Legislation looks to alter vendor sales

MARIETTA – Mobile vendors could have the ability to sell hot dogs, shaved ice and other food on some city-owned properties, according to legislation discussed during a meeting of Marietta City Council’s planning, zoning, annexation and housing committee Tuesday.

The measure amends portions of Chapter 722 of the city code pertaining to peddlers, solicitors, canvassers and mobile food vendor operations within the city limits to allow, with some exceptions, mobile vendors in Lookout Park, Indian Acres Park, Buckeye Park, Jackson Hill Park and Flanders Field.

“But you would have to have permission so that there’s no conflict with other concessions that are already operating in the parks,” committee chairman Roger Kalter, D-1st Ward, told the mobile vendors who attended Tuesday’s meeting.

He was referring to food concessions operated by the Marietta Softball Association on ballfields at Buckeye Park and Indian Acres Park.
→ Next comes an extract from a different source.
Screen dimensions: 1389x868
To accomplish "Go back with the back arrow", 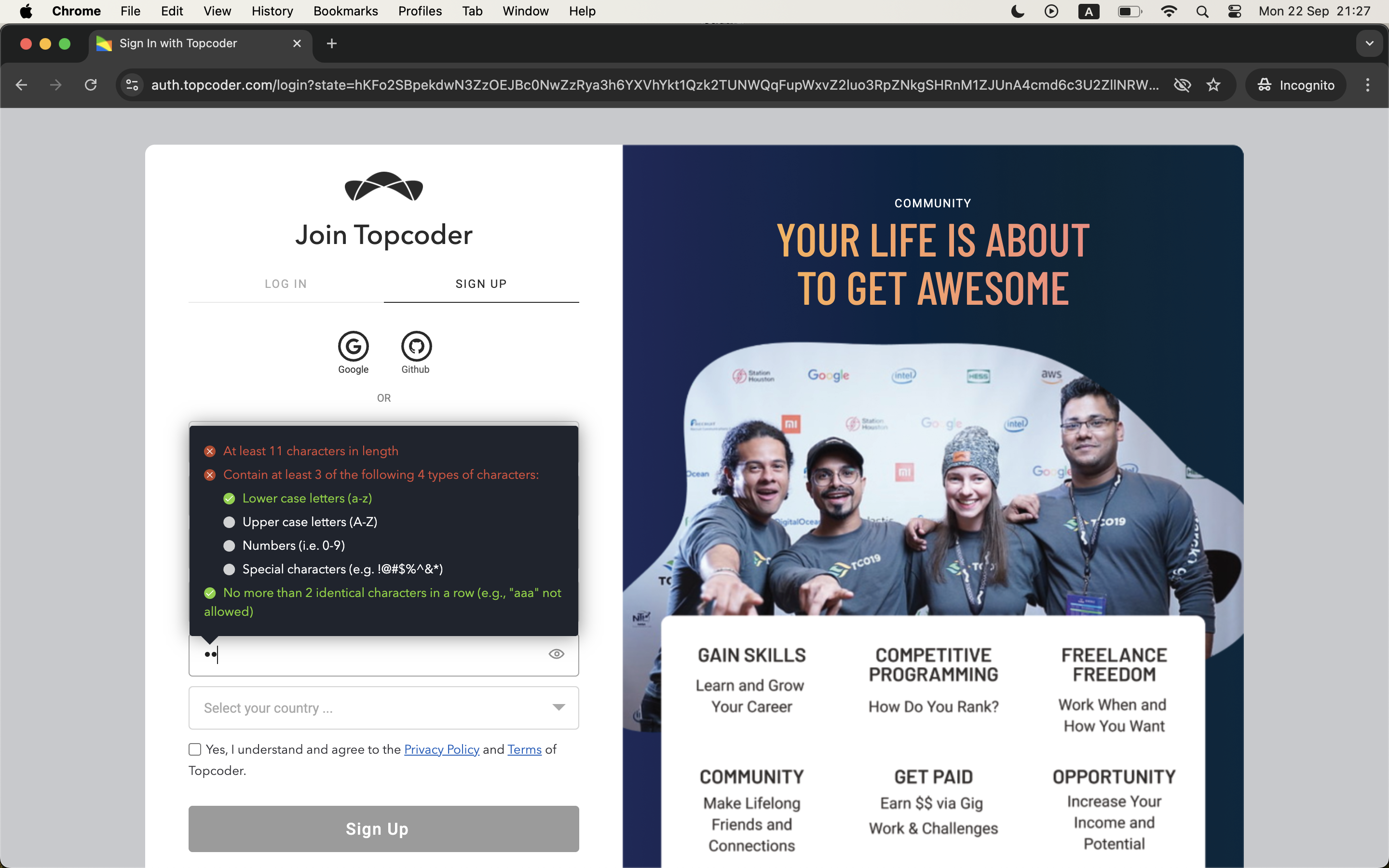I will (x=22, y=85).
Mobile vendors would have to obtain written permission from the softball association through the city public facilities department before being allowed to sell items in those areas.

Another exception at Indian Acres Park is the Marietta Aquatic Center, according to the proposed amended legislation, although anyone leasing the aquatic center for a private pool party could give mobile vendors permission to sell food during those events, said city law director Paul Bertram III.

“If you want to set up your mobile vending on any private property within the city, you do not have to pay a licensing fee to the city of Marietta,” he said.

But to operate in all of the designated city parks a vendor on foot would have to pay a licensing fee of $5 a week, $15 a month or $100 a year.

Hand cart vendors would pay $7.50 a week, $20 a month or $100 a year for a permit to operate in the city parks.

And vendors working from wagons or motor vehicles would pay $10 a week, $25 a month or $100 annually for the right to sell products on the park properties.

During annual festivals, street fairs and other community events, mobile vendors would be permitted to sell wares in East or West Muskingum parks or on the Armory Square grounds from 8 a.m. to 10 p.m. by obtaining a no-cost permit from the city safety-service director.

“During the Ohio River Sternwheel Festival, for example, if you want to vend at East Muskingum Park during that event you would require a special permit from the safety-service director, and there would be no cost for that permit,” Bertram said.

He noted that during the annual Marietta Sweet Corn Festival the festival committee basically “owns” East Muskingum Park for that event, and mobile vendors wanting to operate in the park during that time period would have to obtain permission from the festival organizers.

The proposed mobile vendor legislation has been through the required three readings by city council, but the measure was tabled for further consideration and fine-tuning in committee.

Kalter said the legislation would be brought back to council for a final vote during the July 18 meeting at 7:30 p.m. in the community building at Lookout Park.